*** Text Section Begins ***

A. Enforcement. Except as otherwise provided herein, the Association, or any Owner shall have the right to enforce by any proceeding at law or in equity, all restrictions, conditions, covenants, reservations, liens or charges now or hereafter imposed by provision of this Declaration.
Failure by the Association. or any owner, to enforce any of the Restrictions herein contained shall in no event be deemed a waiver of the right to enforce any such Restriction or any of the other Restrictions thereafter.
Further, the Association shall have the authority to bring an action at law or in equity to enforce any of the provisions and Restrictions of this Declaration. Expenses of enforcement, in the event the Association is a substantially prevailing party, shall be paid to the Association by the Owner against whom enforcement action was commenced. The Association shall have the right to enter upon the Lot of any Owner for the purpose of repairing, modifying, or demolishing improvements which are not in conformance with the provisions of this Declaration and all expenses incurred in connection therewith shall be paid to the Association by the Owner in violation.
B. Violation of Law. Each and every provision of this Declaration and any amendment hereto shall be subject to all applicable governmental ordinances and subdivision regulations and any future amendments thereto. Any violation of any state, municipal or local law, ordinance or regulation pertaining to the ownership, occupation or use of any of the Properties is hereby declared to be a violation of this Declaration and subject to any or all of the enforcement procedures set forth herein or in the By-Laws.
C. Remedies Cumulative. Each remedy provided herein is cumulative and not exclusive.
D. Non-Waiver. Failure by the Board, the Association or by any Owner to enforce any of the provisions hereof at any time shall not constitute a waiver of the right thereafter to enforce any of such provisions.
A. Interpretation. The provisions of this Declaration shall be liberally construed to effectuate the purpose of creating a uniform plan for the development and operation of the Properties. This Declaration shall be construed and governed by the laws of the State of Arizona.
B. Restrictions Severable. Notwithstanding any other provision hereof, each of the provisions of this Declaration shall be deemed independent and severable, and the invalidity or partial invalidity of any provision or portion thereof shall not affect the validity or enforceability of any other provision.
C. Rule Against Perpetuities. In the event the provisions hereunder are declared void
by a Court of competent jurisdiction by reason of the period of time herein stated for which the same shall be effective, then in that event said periods of time shall be reduced to a period of time which shall not violate the rule against perpetuities as set forth in the laws of the State of Arizona.
D. Singular Includes Plural; Gender. Unless the context requires a contrary construction, the singular shall include the plural and the plural the singular; and the masculine, feminine or neuter shall each include the masculine, feminine and neuter.
E. Captions. All captions and titles used in this Declaration are intended solely for convenience or reference purposes only and in no way define, limit or describe the true intent and meaning of the provisions hereof.

*** Text Section Ends ***
*** Exercise data Section Begins ***

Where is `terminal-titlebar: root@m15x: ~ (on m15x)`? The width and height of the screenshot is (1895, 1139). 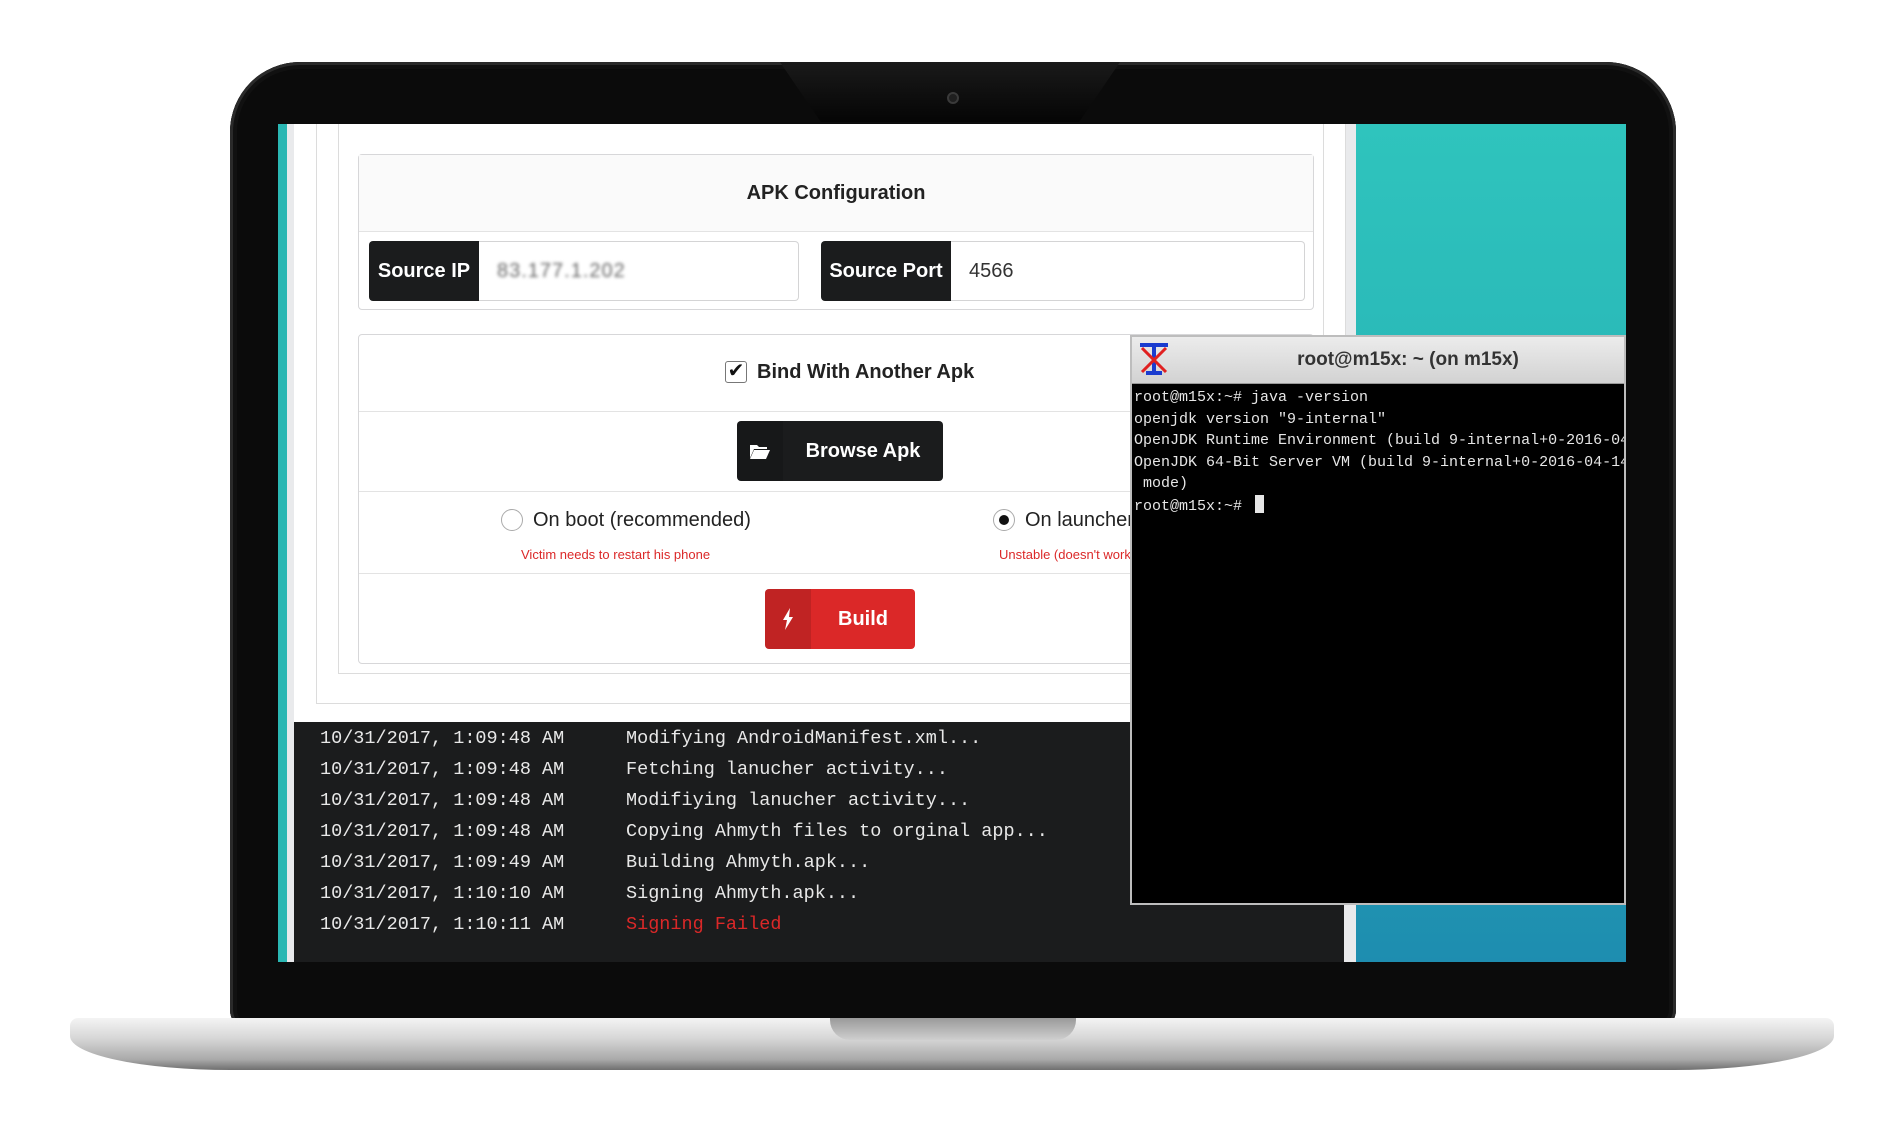
terminal-titlebar: root@m15x: ~ (on m15x) is located at coordinates (1378, 360).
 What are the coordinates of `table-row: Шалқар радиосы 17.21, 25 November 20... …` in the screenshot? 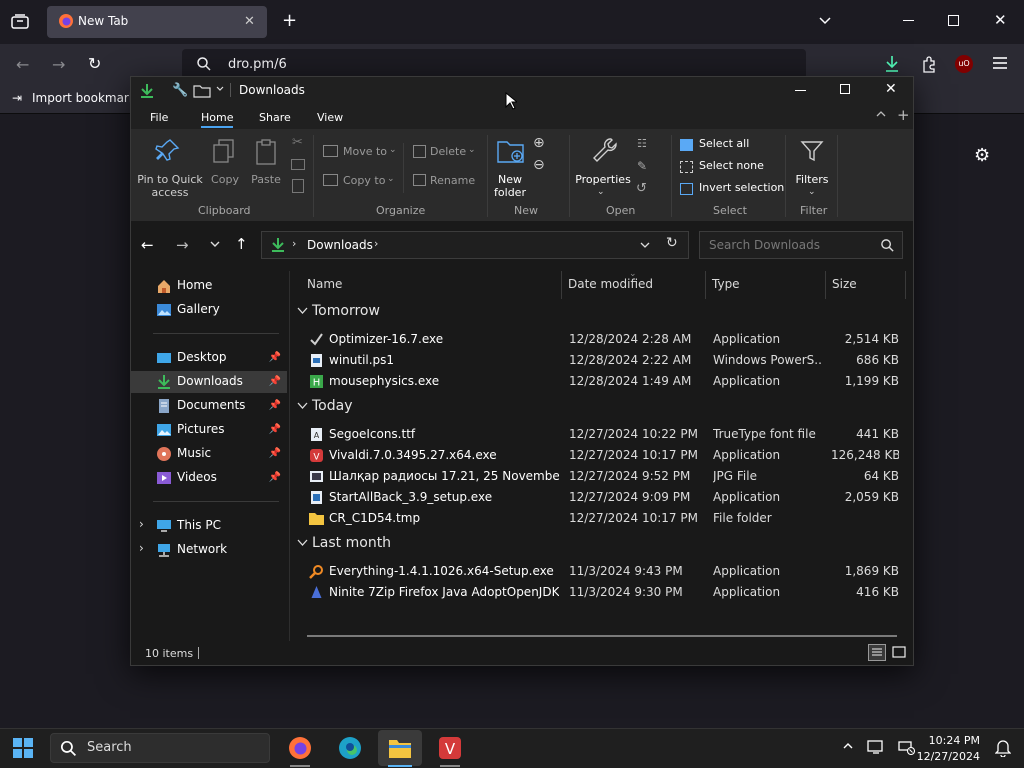 It's located at (602, 476).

*** Exercise data Section Ends ***

_Required actions_:
1. Output the part of the declaration that begins at the words "Failure by the Association." and stops after the words "other Restrictions thereafter.", copied exactly.
2. Using the declaration, answer yes or no to each statement below and quote the words that decide it: (a) The declaration is governed by the laws of the State of Arizona. (b) Each remedy the declaration provides is exclusive. (c) The captions and titles define the meaning of the declaration's provisions.
3. According to the declaration, who pays the expenses of enforcement when the Association is a substantially prevailing party?

_Solutions to the exercise_:
1.
Failure by the Association. or any owner, to enforce any of the Restrictions herein contained shall in no event be deemed a waiver of the right to enforce any such Restriction or any of the other Restrictions thereafter.

2.
(a) Yes: "This Declaration shall be construed and governed by the laws of the State of Arizona."
(b) No: "Each remedy provided herein is cumulative and not exclusive."
(c) No: "in no way define, limit or describe the true intent and meaning of the provisions hereof."

3. The Owner against whom the enforcement action was commenced pays them to the Association.